I also tried injecting these scalar statistics as a parallel tower into the deep learning model. This also failed: broadcasting a scalar across a sequence gives it no structural relationship to the sequence positions, so the model cannot integrate it meaningfully.
Architectural complexity (v3, v4, v6, v9): regressed ~1–2%
Cross-attention branches, dual-path transformers, node-centric attention - all failed. The lesson: architectural complexity only helps when it encodes an appropriate inductive bias. General capacity additions overfit on 25K training samples.

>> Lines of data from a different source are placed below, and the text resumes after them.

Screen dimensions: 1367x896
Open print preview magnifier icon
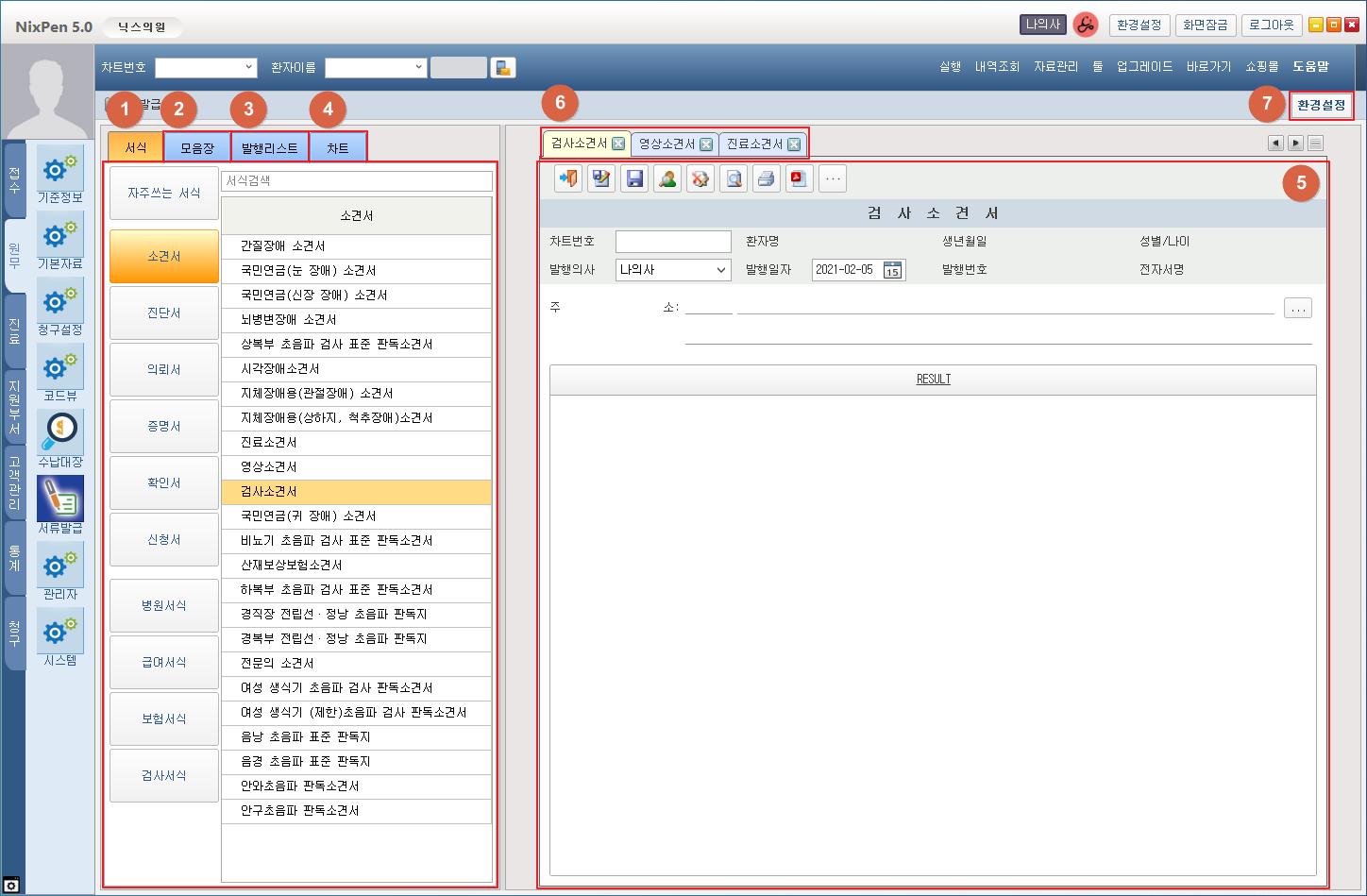pos(734,178)
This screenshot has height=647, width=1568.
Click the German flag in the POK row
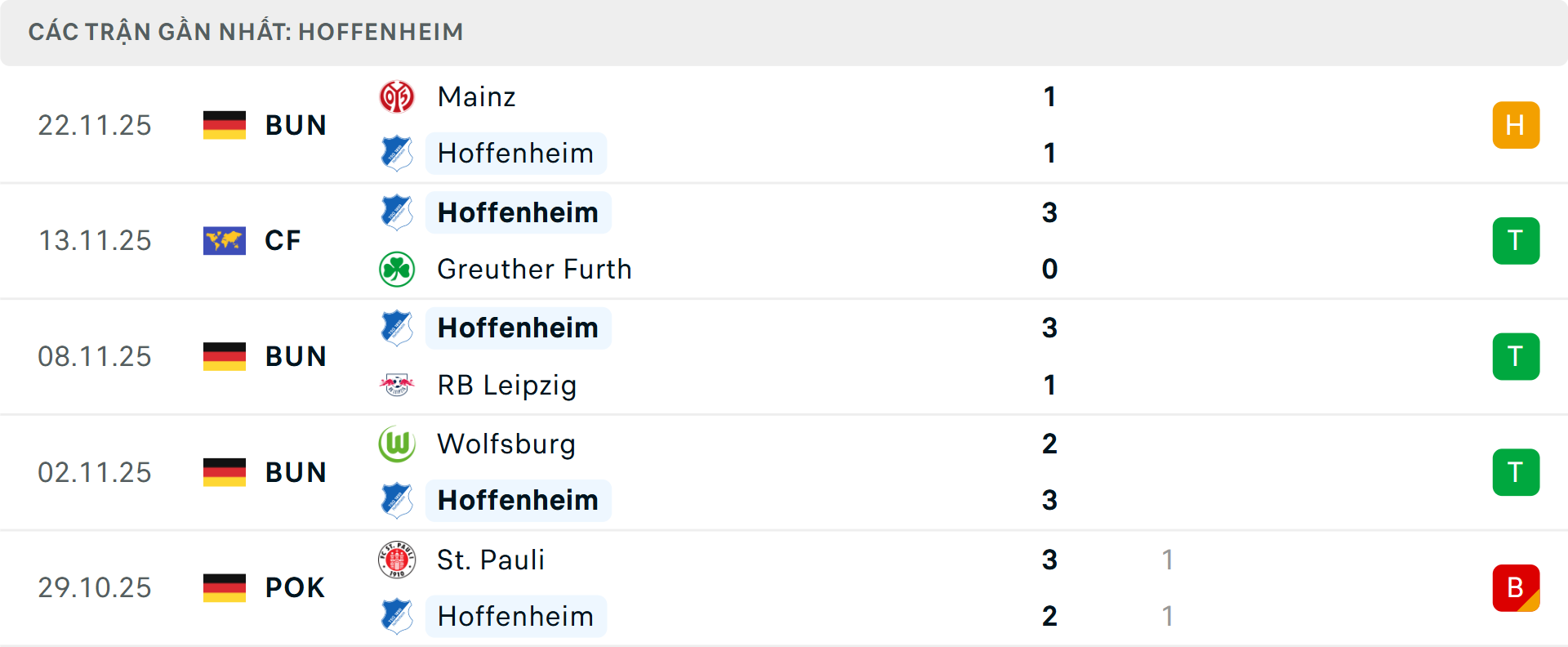225,587
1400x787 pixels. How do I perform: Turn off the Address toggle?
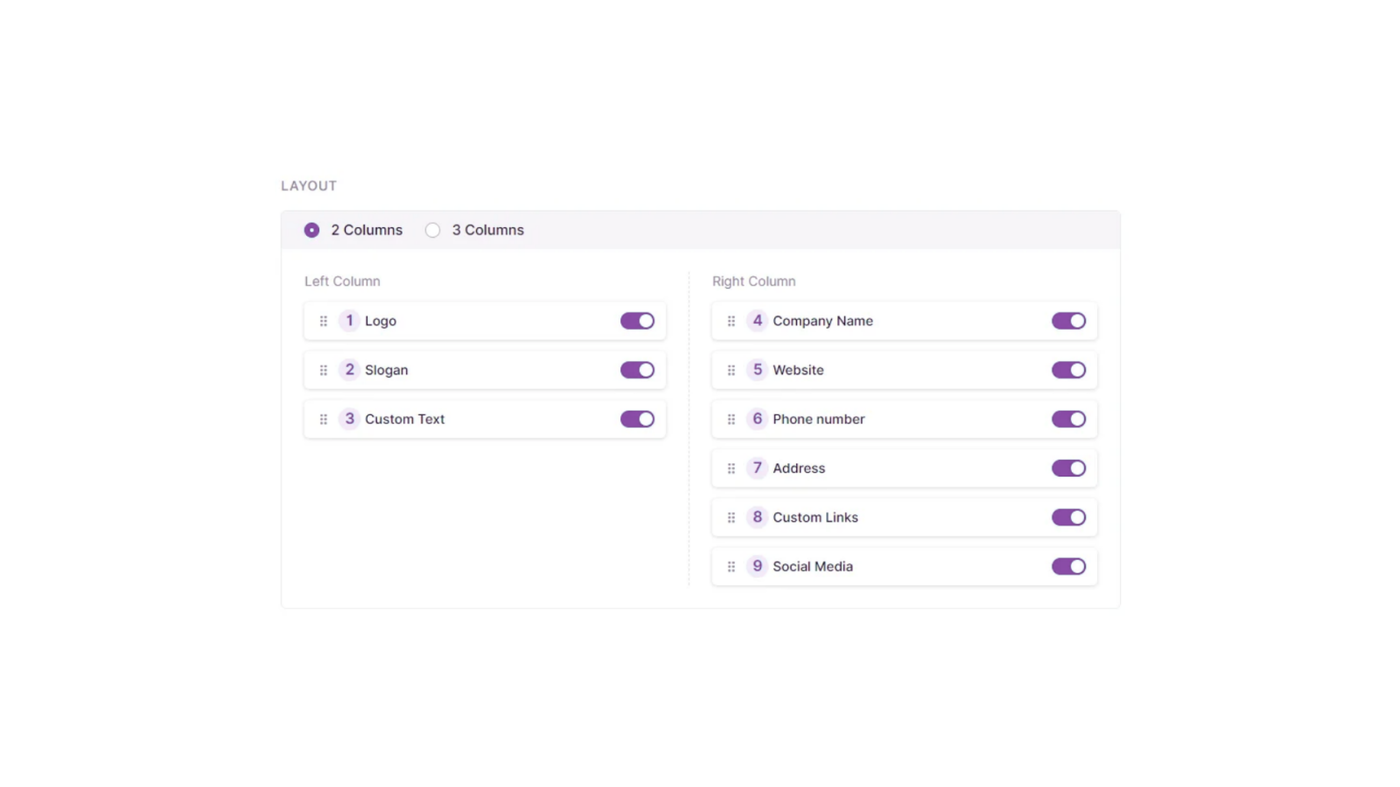pyautogui.click(x=1068, y=468)
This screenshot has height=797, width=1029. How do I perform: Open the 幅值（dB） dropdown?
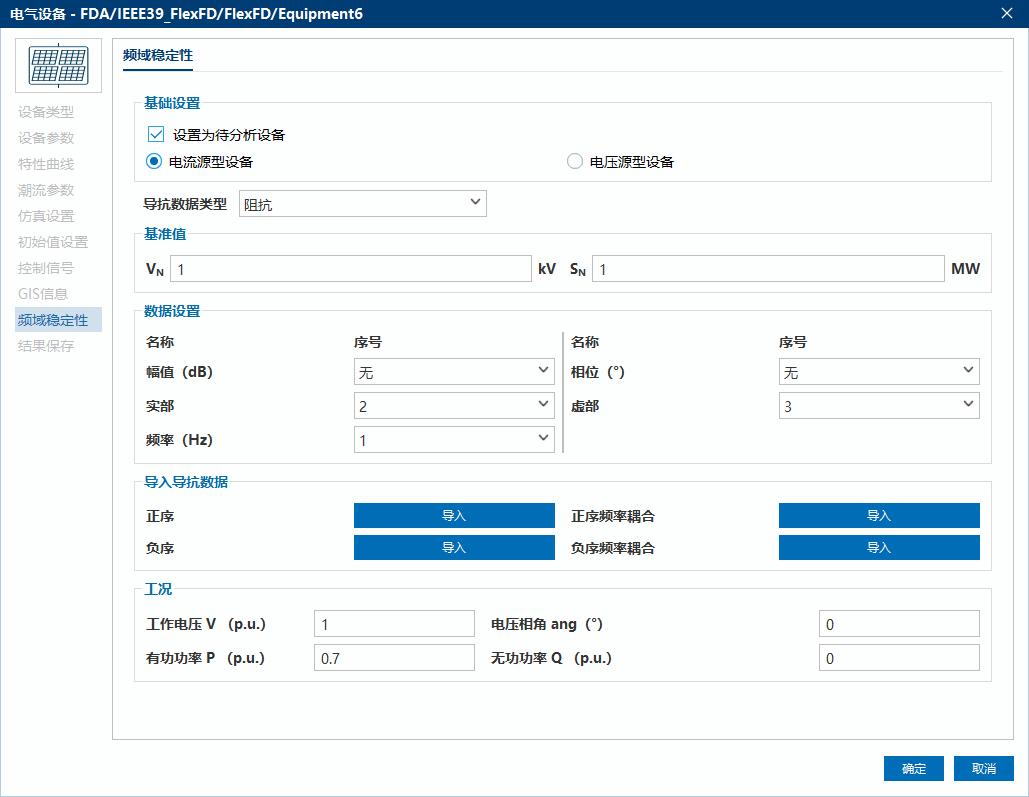[x=454, y=370]
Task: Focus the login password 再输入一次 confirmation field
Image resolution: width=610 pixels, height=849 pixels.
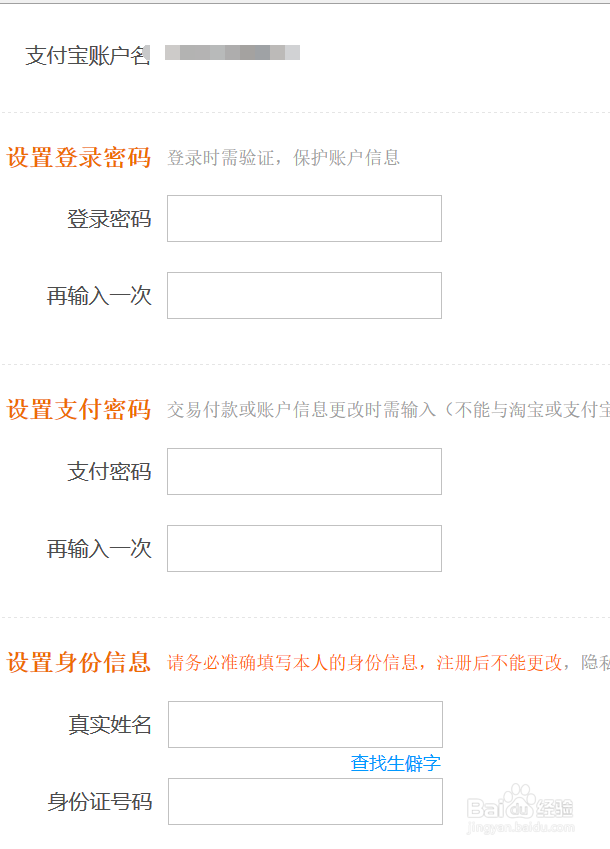Action: (304, 296)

Node-centric approaches (v9, v9b) consistently lost ~1.5% by compressing the $O(p^2)$ edge context to node-level summaries. This confirmed that full edge self-attention is load-bearing: global graph reasoning requires seeing all pairwise relationships simultaneously.
Score Progression
| Version | Local BA | LB | Key change |
|---|---|---|---|
| Baseline reimplementation | 73.96% | 73.6% | - |
| + multi-bandwidth kernel | 75.44% | 74.98% | +1.48% |
| + ANM residuals (v8b) | 76.94% | - | +1.50% |
| + XY augmentation (v8b+) | 80.26% | 80.22% | +3.32% |
| + structural bias (v11) | 79.59% | - | +2.65% over v8b |
| + XY augmentation (v11+) | 81.14% | 80.82% | best result |
Summary
Four contributions, each with a mechanistic motivation:
- Multi-bandwidth kernel channels - access to both local and global conditional structure
- ANM residual channels - direct causal direction signal, especially for Collider and Consequence classes
- XY augmentation - forces topology learning, removes positional shortcuts
- Structural attention bias - encodes causal graph priors into attention with 24 parameters
The core lesson: representational form matters more than model complexity. Full functional curves contain information that no scalar feature set can recover. Architectural changes only help when they carry an appropriate inductive bias for the problem structure - general capacity additions hurt.
What’s Next
A follow-up post will cover v26: 2D scatter density representation - replacing the 1D sorted curves with a 2D joint density histogram between variable pairs, processed by Conv2D. The framing: treating the 2D density as a visual conditional independence test. Results, caveats (translation invariance does not hold under this representation), and comparison with v11 will be covered there.
References
- thetourney. ADIA Lab Causal Discovery Challenge - 1st Place Solution. 2024. link
- mutian-hong. ADIA Lab Causal Discovery Challenge - 3rd Place Solution. 2024. link
- Hoyer, P. et al. Nonlinear Causal Discovery with Additive Noise Models. NeurIPS 2009.
- Pearl, J. Causality: Models, Reasoning, and Inference. Cambridge University Press, 2009.
- Olivetti, E. et al. Can Machines Learn Causal Structure? Evidence from ADIA Lab’s Causal Discovery Challenge. SSRN 2025.